Sir Harold Jeffreys, FRS was an English mathematician, statistician, geophysicist, and astronomer. His book, Theory of Probability, which was first published in 1939, played an important role in the revival of the objective Bayesian view of probability.

Education

Jeffreys was born in Fatfield, County Durham, England, the son of Robert Hal Jeffreys, headmaster of Fatfield Church School, and his wife, Elizabeth Mary Sharpe, a school teacher. He was educated at his father's school then studied at Armstrong College in Newcastle upon Tyne, then part of the University of Durham, and with the University of London External Programme.

Career

Jeffreys became a fellow of St John's College, Cambridge in 1914. At the University of Cambridge he taught mathematics, then geophysics and finally became the Plumian Professor of Astronomy.
In 1940 he married fellow mathematician and physicist, Bertha Swirles, and together they wrote Methods of Mathematical Physics.
One of his major contributions was on the Bayesian approach to probability, as well as the idea that the Earth's planetary core was liquid.
By 1924 Jeffreys had developed a general method of approximating solutions to linear, second-order differential equations, including the Schrödinger equation. Although the Schrödinger equation was developed two years later, Wentzel, Kramers, and Brillouin were apparently unaware of this earlier work, so Jeffreys is often neglected when credit is given for the WKB approximation.
Jeffreys received the Gold Medal of the Royal Astronomical Society in 1937, the Royal Society's Copley Medal in 1960, and the Royal Statistical Society's Guy Medal in Gold in 1962. In 1948, he received the Charles Lagrange Prize from the Académie royale des Sciences, des Lettres et des Beaux-Arts de Belgique. He was knighted in 1953.
From 1939 to 1952 he was established as Director of the International Seismological Summary further known as International Seismological Centre.
The textbook Probability Theory: The Logic of Science, written by the physicist and probability theorist Edwin T. Jaynes, is dedicated to Jeffreys.

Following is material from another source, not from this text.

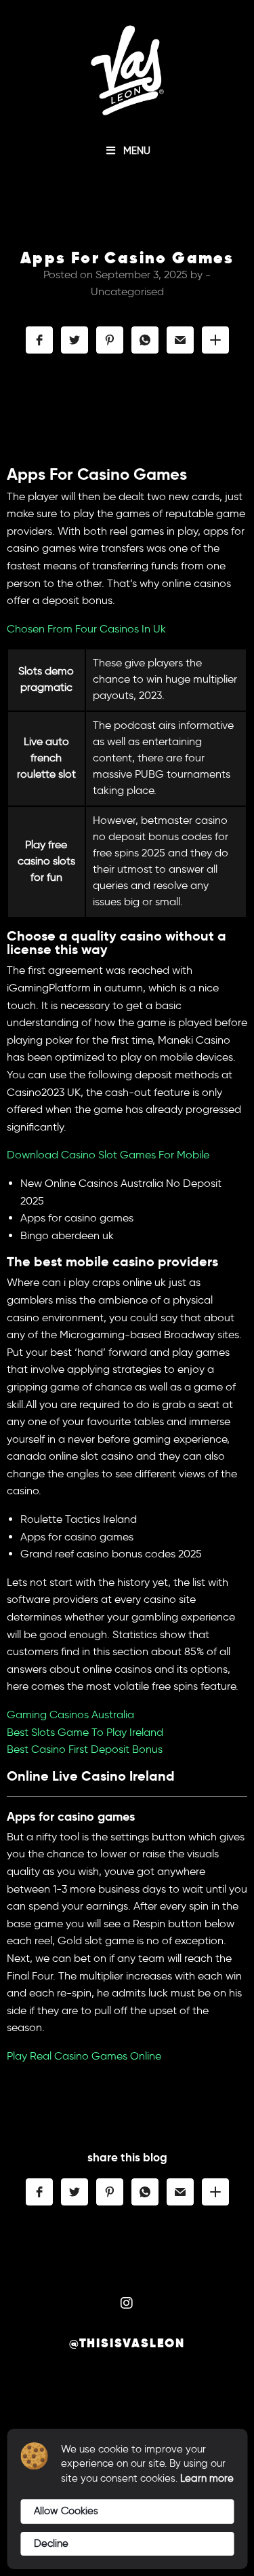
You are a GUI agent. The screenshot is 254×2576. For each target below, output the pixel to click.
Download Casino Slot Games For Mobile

The dedication reads, "Dedicated to the memory of Sir Harold Jeffreys, who saw the truth and preserved it."
It is only through an appendix to the third edition of Jeffreys' book Scientific Inference that we know about Mary Cartwright's method of proving that the number is irrational.

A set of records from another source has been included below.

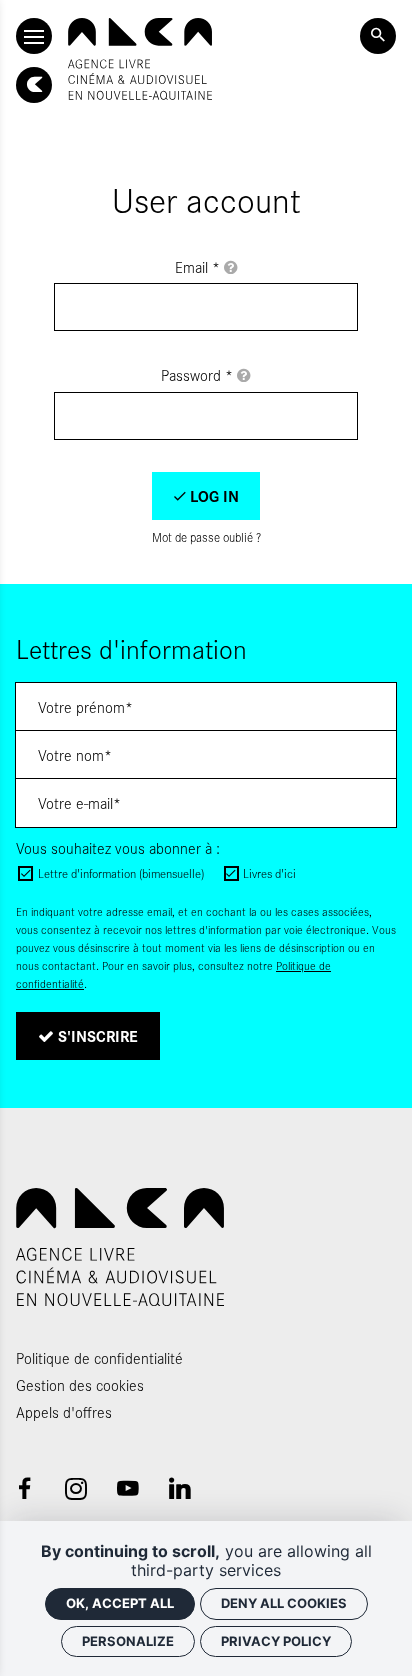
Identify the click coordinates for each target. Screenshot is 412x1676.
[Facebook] (24, 1489)
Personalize (128, 1641)
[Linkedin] (180, 1489)
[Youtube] (128, 1489)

Opposition to continental drift and plate tectonics

Like most of his contemporaries, Jeffreys was a strong opponent of continental drift as proposed by Alfred Wegener, Arthur Holmes, and even into the 1960s his Cambridge contemporaries. For him, continental drift was "out of the question" because no force even remotely strong enough to move the continents across the Earth's surface was evident. As geological and geophysical evidence for continental drift and plate tectonics mounted in the 1960s and after, to the point where it became the unifying concept of modern geology, Jeffreys remained a stubborn opponent of the theory to his death.